■ WRITTEN TASK
Please pick up the U.S.-Egypt luncheon speech below right after its last sentence and write the next few sentences.

■ DOCUMENT EXTRACT

━━━

Welcome to the United States Chamber of Commerce and to the International Hall of Flags. My name is Tom Donohue, and I am the President and CEO of the U.S. Chamber of Commerce.
I would like to begin by thanking the American Chamber of Commerce in Egypt and its 40-plus delegates who have joined us to host this luncheon.
In addition, I would like to acknowledge the National U.S.-Arab Chamber of Commerce and BG Egypt and BG North America for their roles in today's event.
It has been some time since the U.S. Chamber of Commerce and the American Chamber of Commerce in Egypt have partnered to bring such a high-profile and important event to our headquarters here in Washington. As some of you may recall, we were fortunate to host President Mubarak in April of 2001.
On that occasion, we witnessed the signing of three agreements that established a significant new commercial relationship between Egyptian and American companies. That day, we also focused attention on the sustained and committed relationship our two nations have shared for decades.
As noted by the current administration and many keen observers of the U.S.-Egyptian relationship, the United States and Egypt have been and remain the strongest of allied partners. On many occasions the two nations have worked together to promote and implement policies that reinforce the principles of peace and stability in a region known for its volatility.
Commenting in an editorial published this past weekend, former U.S. Ambassador to Egypt, Frank Wisner, described the relationship between our two countries as "invaluable" and cited the continued history of "partnership" between the U.S. and Egypt. We share this sentiment. Our partnership will continue to serve as an important avenue for greater progress and stability.

━━━

■ SOURCE DATA

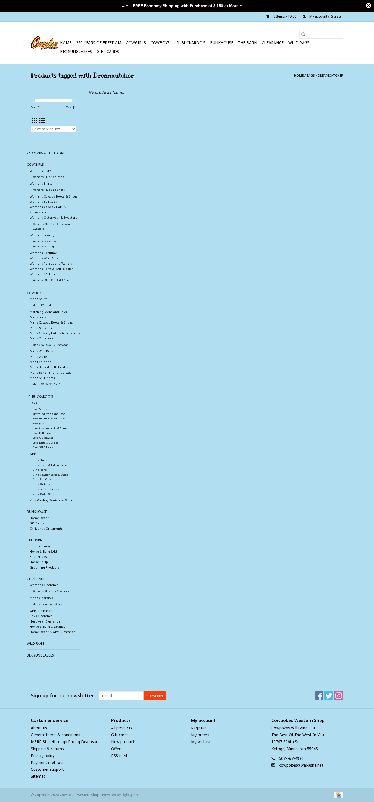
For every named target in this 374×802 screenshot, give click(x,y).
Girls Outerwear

━━━

■ ANSWER FOR THIS EXERCISE
The relationship between the two countries also transcends the realm of politics. Today, Egypt and the U.S. are active commercial partners as well. The United States is Egypt's number one single trading partner. The United States supplies some 16 percent of total Egyptian merchandise imports. In turn, the U.S. receives nearly 18 percent of total Egyptian merchandise exports.
This commercial relationship has been framed and solidified with agreements ranging from a bilateral investment treaty to a textile and apparel agreement to a Trade and Investment Frame Work Agreement.
As I remarked in 2001 during the event with President Mubarak, we know that stronger economies and economic relations are indispensable to lasting peace. It is my hope that today's event will offer a renewed sense of commitment to economic engagement, democracy, and peace.
With that said, I would like to introduce Lieutenant General Daniel W. Christman, Senior Vice President of the Chamber's International Division. Dan will preside over today's event.